In the meantime, we are free to start saving lives tomorrow, for far less than the billions (if not trillions) invested in a distant self-driving utopian future, if we choose to.

We choose to.

We cannot escape the march of technology, but *we can channel it toward paths that strengthen rather than weaken us, expand our horizons rather than limit them, and guarantee that the car-once and still a symbol of freedom-doesn't become a tool of the tyranny we seek to avoid.*

To that end, I propose the following manifesto. We need to defend what we believe in while we have the chance. If we don't, we will surely lose the opportunity to have a voice at the table.

*THE HUMAN DRIVING MANIFESTO*


*We Are Pro-Human*, in pursuit of life, liberty and freedom of movement, by any means that does not infringe upon the safety of others.

*We Are Pro-Technology, but only as a means, not an end*. Technology is only as good as our understanding of it, and an incremental approach will save more lives in the near _and_ long term while mitigating the second order consequences of an all-or-nothing approach.

*We Are Pro-Safety*, through a combination of improved drivers education, deployment of Advanced Drivers Assistance Systems (ADAS)-such as Automatic Emergency Braking (AEB) & Forward Collision Warning (FCW) Systems-and Parallel automation.

*We Support Raising Driver Licensing Standards*. Driving is a privilege, not a right. Earn it, keep it. Abuse it, lose it. Periodic retesting is essential. Education must include familiarization with the capabilities and limitations of new safety technologies.

*We Support Defined Safety Standards & Transparency*. "Safe" and "safer" must be defined, and claims by autonomous vehicle manufacturers and providers must be backed up by data shared publicly. If and when self-driving cars meet a regulatory safety standard, their deployment cannot infringe the public's freedom of movement.

*We Are Pro-Steering Wheel*. No vehicle should be deployed without a steering wheel, _and the Parallel automation to prevent a human driver from making a mistake_.

*We Are Pro-Choice and Pro-Life*. Pro-Choice in how people get from A to B, Pro-Life in the deployment of safety technologies that both save lives _and_preserve freedom, without which there is no quality of life.

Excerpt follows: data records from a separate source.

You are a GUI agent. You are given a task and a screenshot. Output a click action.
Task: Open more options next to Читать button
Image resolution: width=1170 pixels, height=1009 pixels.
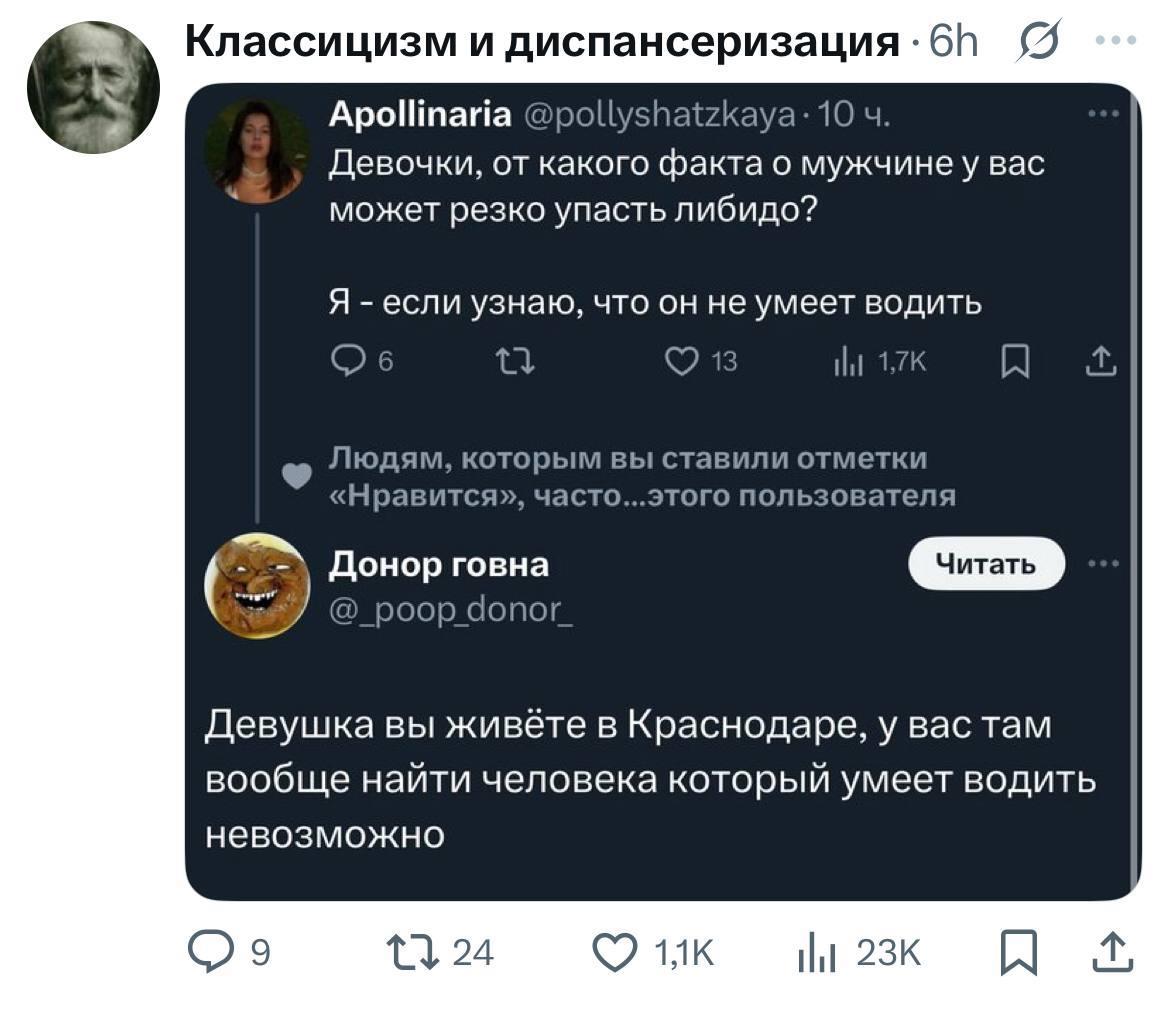(x=1103, y=564)
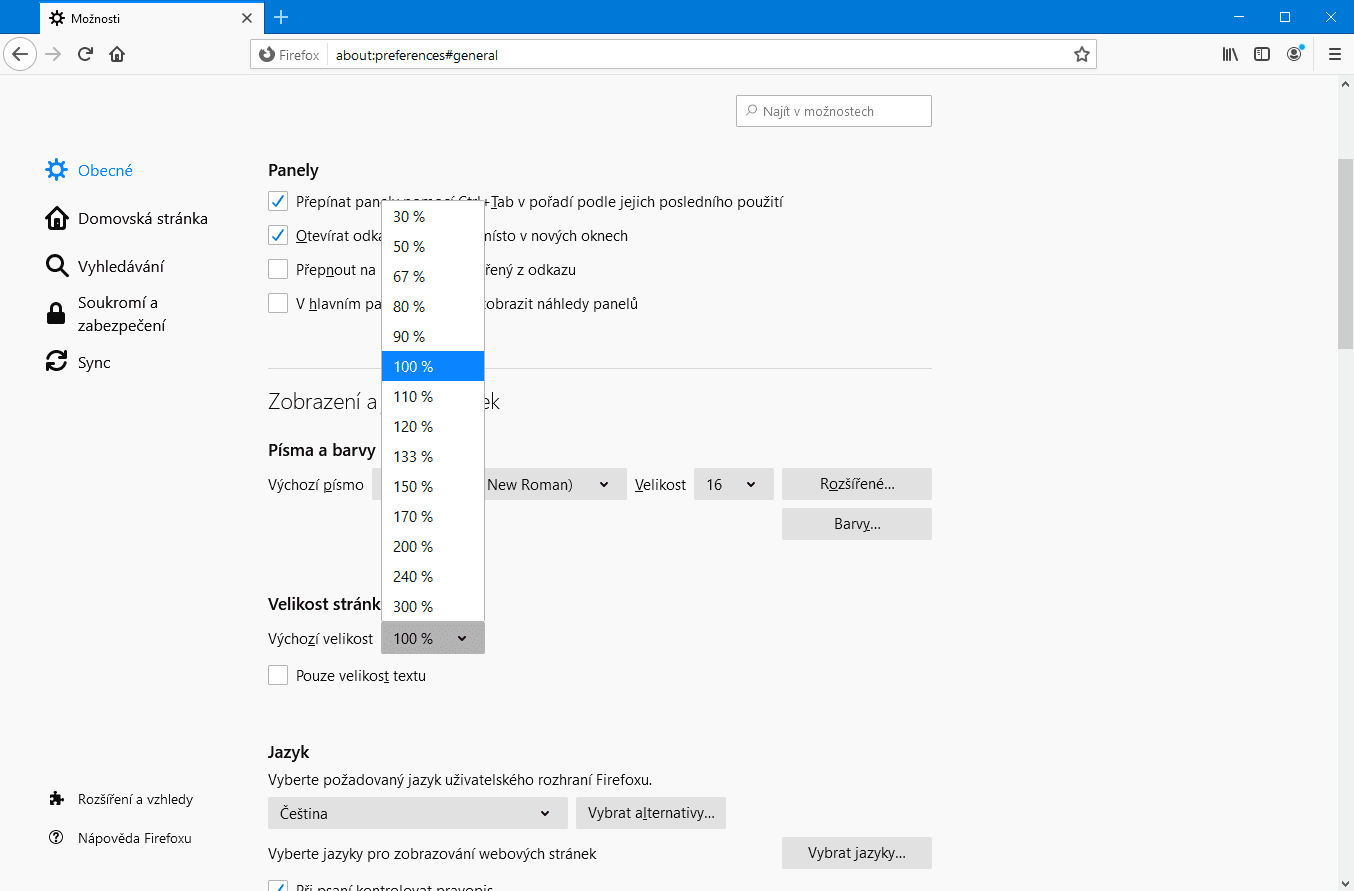Open the Firefox library icon
1354x891 pixels.
[x=1230, y=54]
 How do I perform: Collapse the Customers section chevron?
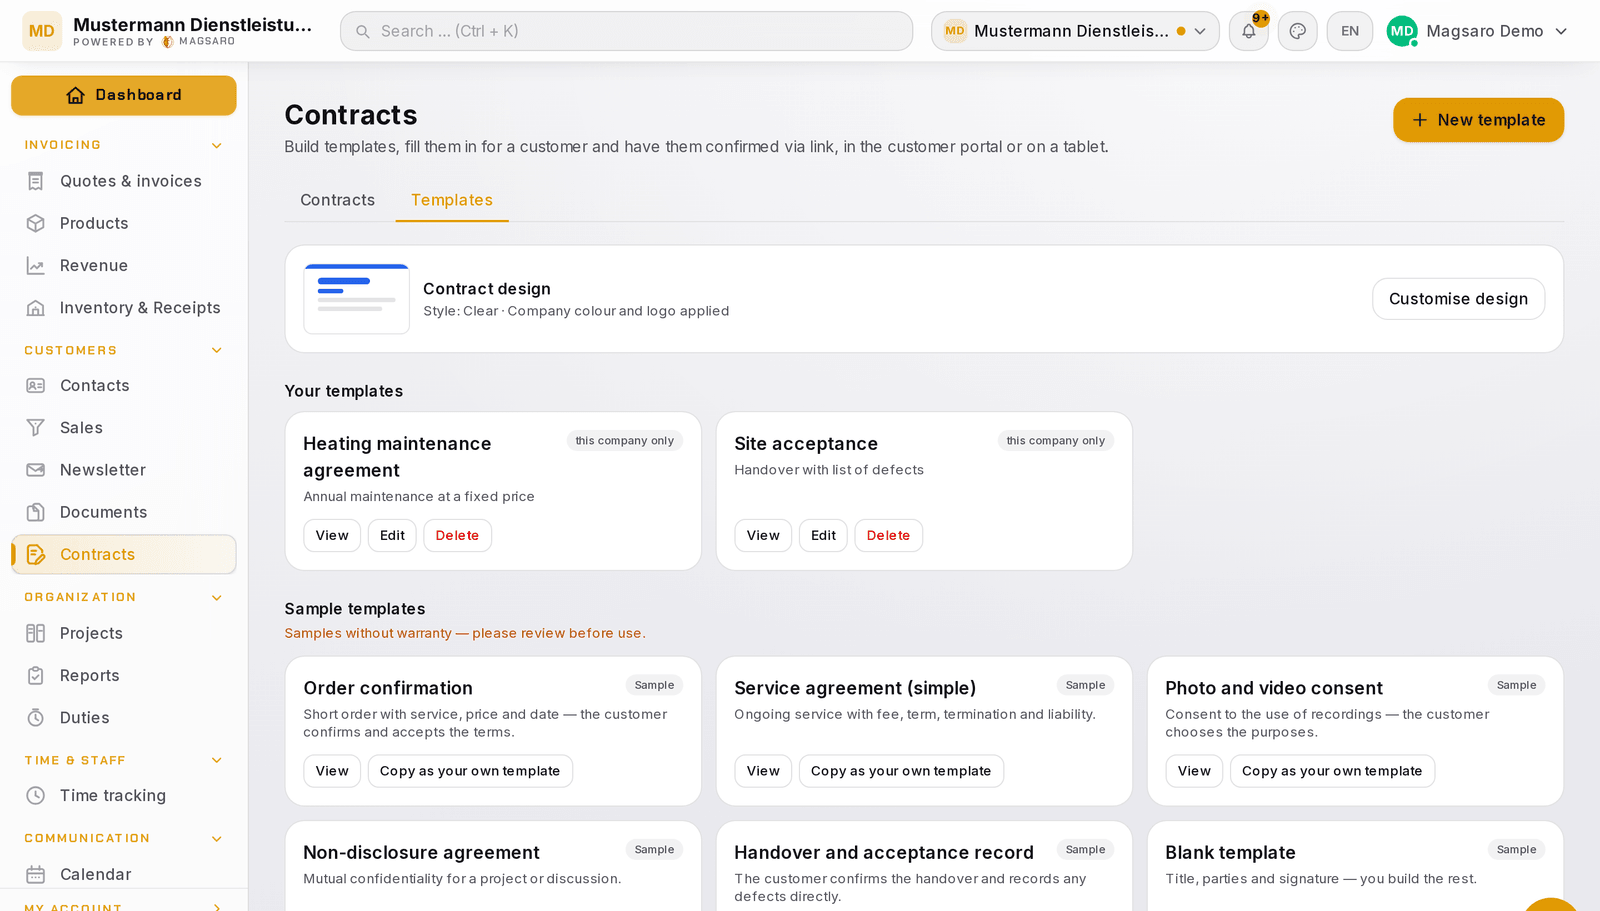point(217,351)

*We Support Fairness and Due Process *in the creation and enforcement of traffic laws. Human drivers have the right to a fair trial, to discovery, to confront their accuser, to a trial by jury, and are innocent until proven guilty. We are opposed to arbitrary traffic stops, indiscriminate license plate data collection and retention, unwarranted search and seizure, and incentive-driven speed and safety enforcement.

*We Support Freedom of Movement and Traffic Neutrality*, guaranteeing free and open access to all transportation infrastructure regardless of income level, whether for human or self-driven cars, guaranteeing freedom of movement for all Americans, by whatever means.

*We Are Pro-Privacy*. All connected services should be opt-in, not opt-out. All vehicles, whatever the level of automation, must be capable of operating completely independent of any communications network. If and when connectivity is required - i.e. within a clearly defined geofence - any and all driver/passenger information should be automatically anonymized.

*We Support New Classification Standards For Autonomous Vehicles*, clarifying safety capabilities vs. human drivers, standardizing terminology for common functionalities, and the replacement of the SAE automation levels with a system whose language allows for alternative human-centric R&D paths.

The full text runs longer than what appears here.